## EXERCISE AIM
Return all of the lines below exactly as they are.

## EXTRACTED INFORMATION

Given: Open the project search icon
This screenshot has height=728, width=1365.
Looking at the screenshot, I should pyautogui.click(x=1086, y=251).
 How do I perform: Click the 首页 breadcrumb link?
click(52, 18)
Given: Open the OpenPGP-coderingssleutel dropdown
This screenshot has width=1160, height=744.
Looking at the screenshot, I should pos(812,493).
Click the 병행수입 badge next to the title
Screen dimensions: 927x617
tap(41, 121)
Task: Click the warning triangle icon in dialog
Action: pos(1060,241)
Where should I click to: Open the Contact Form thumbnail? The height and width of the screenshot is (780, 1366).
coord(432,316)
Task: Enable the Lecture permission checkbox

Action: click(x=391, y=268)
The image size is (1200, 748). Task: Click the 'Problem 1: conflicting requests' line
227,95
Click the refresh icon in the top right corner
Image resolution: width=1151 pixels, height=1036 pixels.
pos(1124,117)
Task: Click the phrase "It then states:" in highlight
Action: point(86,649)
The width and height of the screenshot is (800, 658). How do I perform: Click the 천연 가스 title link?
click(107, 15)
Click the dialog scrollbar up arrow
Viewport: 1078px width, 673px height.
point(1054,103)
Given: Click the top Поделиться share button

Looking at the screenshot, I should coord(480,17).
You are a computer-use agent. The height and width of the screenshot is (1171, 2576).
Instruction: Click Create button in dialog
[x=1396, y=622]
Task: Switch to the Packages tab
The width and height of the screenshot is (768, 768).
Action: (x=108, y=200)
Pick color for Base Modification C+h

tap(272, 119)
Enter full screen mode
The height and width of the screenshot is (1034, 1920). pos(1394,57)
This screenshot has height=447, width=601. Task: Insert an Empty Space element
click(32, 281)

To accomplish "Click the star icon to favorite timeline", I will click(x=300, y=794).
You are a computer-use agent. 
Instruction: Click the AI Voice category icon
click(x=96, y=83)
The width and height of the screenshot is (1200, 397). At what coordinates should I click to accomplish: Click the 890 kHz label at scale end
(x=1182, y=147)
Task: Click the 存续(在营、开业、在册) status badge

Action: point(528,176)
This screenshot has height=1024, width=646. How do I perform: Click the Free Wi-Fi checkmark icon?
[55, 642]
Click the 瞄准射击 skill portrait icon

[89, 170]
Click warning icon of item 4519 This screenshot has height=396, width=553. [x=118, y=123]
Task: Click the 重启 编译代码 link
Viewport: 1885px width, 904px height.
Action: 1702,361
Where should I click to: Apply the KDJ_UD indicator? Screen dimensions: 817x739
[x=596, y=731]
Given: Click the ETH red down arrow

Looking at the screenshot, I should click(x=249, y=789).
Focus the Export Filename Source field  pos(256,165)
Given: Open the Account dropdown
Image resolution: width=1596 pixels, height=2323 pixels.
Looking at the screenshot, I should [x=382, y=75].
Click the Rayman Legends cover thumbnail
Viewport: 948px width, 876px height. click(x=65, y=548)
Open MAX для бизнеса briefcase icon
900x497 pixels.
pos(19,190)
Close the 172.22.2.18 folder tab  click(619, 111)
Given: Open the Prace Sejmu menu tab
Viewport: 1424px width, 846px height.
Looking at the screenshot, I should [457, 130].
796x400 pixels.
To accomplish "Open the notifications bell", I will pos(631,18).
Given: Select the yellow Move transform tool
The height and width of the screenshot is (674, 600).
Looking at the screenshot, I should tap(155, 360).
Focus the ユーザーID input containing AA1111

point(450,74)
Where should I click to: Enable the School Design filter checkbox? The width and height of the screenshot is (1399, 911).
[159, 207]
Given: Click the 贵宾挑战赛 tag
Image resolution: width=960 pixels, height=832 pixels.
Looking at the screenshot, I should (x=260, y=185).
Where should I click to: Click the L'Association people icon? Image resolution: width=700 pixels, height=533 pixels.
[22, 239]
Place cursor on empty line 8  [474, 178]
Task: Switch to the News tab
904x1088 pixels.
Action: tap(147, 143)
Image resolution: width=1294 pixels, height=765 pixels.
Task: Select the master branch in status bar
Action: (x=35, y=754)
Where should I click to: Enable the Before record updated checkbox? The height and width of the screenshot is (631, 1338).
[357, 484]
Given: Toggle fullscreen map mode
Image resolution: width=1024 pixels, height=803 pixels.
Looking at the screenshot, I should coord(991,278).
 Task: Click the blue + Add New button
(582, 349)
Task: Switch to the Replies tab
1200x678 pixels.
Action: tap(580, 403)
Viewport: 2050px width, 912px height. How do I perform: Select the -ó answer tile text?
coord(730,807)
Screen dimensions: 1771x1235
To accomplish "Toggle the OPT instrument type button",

## ANSWER BELOW
Given: Open the project search icon
This screenshot has height=728, width=1365.
Looking at the screenshot, I should pyautogui.click(x=1086, y=251).
 How do I perform: Click the 首页 breadcrumb link?
click(52, 18)
Given: Open the OpenPGP-coderingssleutel dropdown
This screenshot has width=1160, height=744.
Looking at the screenshot, I should pos(812,493).
Click the 병행수입 badge next to the title
Screen dimensions: 927x617
tap(41, 121)
Task: Click the warning triangle icon in dialog
Action: pos(1060,241)
Where should I click to: Open the Contact Form thumbnail? The height and width of the screenshot is (780, 1366).
coord(432,316)
Task: Enable the Lecture permission checkbox

Action: click(x=391, y=268)
The image size is (1200, 748). Task: Click the 'Problem 1: conflicting requests' line
227,95
Click the refresh icon in the top right corner
Image resolution: width=1151 pixels, height=1036 pixels.
pos(1124,117)
Task: Click the phrase "It then states:" in highlight
Action: point(86,649)
The width and height of the screenshot is (800, 658). How do I perform: Click the 천연 가스 title link?
click(107, 15)
Click the dialog scrollbar up arrow
Viewport: 1078px width, 673px height.
point(1054,103)
Given: Click the top Поделиться share button

Looking at the screenshot, I should coord(480,17).
You are a computer-use agent. The height and width of the screenshot is (1171, 2576).
Instruction: Click Create button in dialog
[x=1396, y=622]
Task: Switch to the Packages tab
The width and height of the screenshot is (768, 768).
Action: (x=108, y=200)
Pick color for Base Modification C+h

tap(272, 119)
Enter full screen mode
The height and width of the screenshot is (1034, 1920). pos(1394,57)
This screenshot has height=447, width=601. Task: Insert an Empty Space element
click(32, 281)

To accomplish "Click the star icon to favorite timeline", I will click(x=300, y=794).
You are a computer-use agent. 
Instruction: Click the AI Voice category icon
click(x=96, y=83)
The width and height of the screenshot is (1200, 397). At what coordinates should I click to accomplish: Click the 890 kHz label at scale end
(x=1182, y=147)
Task: Click the 存续(在营、开业、在册) status badge

Action: point(528,176)
This screenshot has height=1024, width=646. How do I perform: Click the Free Wi-Fi checkmark icon?
[55, 642]
Click the 瞄准射击 skill portrait icon

[89, 170]
Click warning icon of item 4519 This screenshot has height=396, width=553. [x=118, y=123]
Task: Click the 重启 编译代码 link
Viewport: 1885px width, 904px height.
Action: 1702,361
Where should I click to: Apply the KDJ_UD indicator? Screen dimensions: 817x739
[x=596, y=731]
Given: Click the ETH red down arrow

Looking at the screenshot, I should click(x=249, y=789).
Focus the Export Filename Source field  pos(256,165)
Given: Open the Account dropdown
Image resolution: width=1596 pixels, height=2323 pixels.
Looking at the screenshot, I should [x=382, y=75].
Click the Rayman Legends cover thumbnail
Viewport: 948px width, 876px height. click(x=65, y=548)
Open MAX для бизнеса briefcase icon
900x497 pixels.
pos(19,190)
Close the 172.22.2.18 folder tab  click(619, 111)
Given: Open the Prace Sejmu menu tab
Viewport: 1424px width, 846px height.
Looking at the screenshot, I should [457, 130].
796x400 pixels.
To accomplish "Open the notifications bell", I will pos(631,18).
Given: Select the yellow Move transform tool
The height and width of the screenshot is (674, 600).
Looking at the screenshot, I should tap(155, 360).
Focus the ユーザーID input containing AA1111

point(450,74)
Where should I click to: Enable the School Design filter checkbox? The width and height of the screenshot is (1399, 911).
[159, 207]
Given: Click the 贵宾挑战赛 tag
Image resolution: width=960 pixels, height=832 pixels.
Looking at the screenshot, I should (x=260, y=185).
Where should I click to: Click the L'Association people icon? Image resolution: width=700 pixels, height=533 pixels.
[22, 239]
Place cursor on empty line 8  [474, 178]
Task: Switch to the News tab
904x1088 pixels.
Action: tap(147, 143)
Image resolution: width=1294 pixels, height=765 pixels.
Task: Select the master branch in status bar
Action: (x=35, y=754)
Where should I click to: Enable the Before record updated checkbox? The height and width of the screenshot is (631, 1338).
[357, 484]
Given: Toggle fullscreen map mode
Image resolution: width=1024 pixels, height=803 pixels.
Looking at the screenshot, I should coord(991,278).
 Task: Click the blue + Add New button
(582, 349)
Task: Switch to the Replies tab
1200x678 pixels.
Action: tap(580, 403)
Viewport: 2050px width, 912px height. How do I perform: Select the -ó answer tile text?
coord(730,807)
Screen dimensions: 1771x1235
To accomplish "Toggle the OPT instrument type button",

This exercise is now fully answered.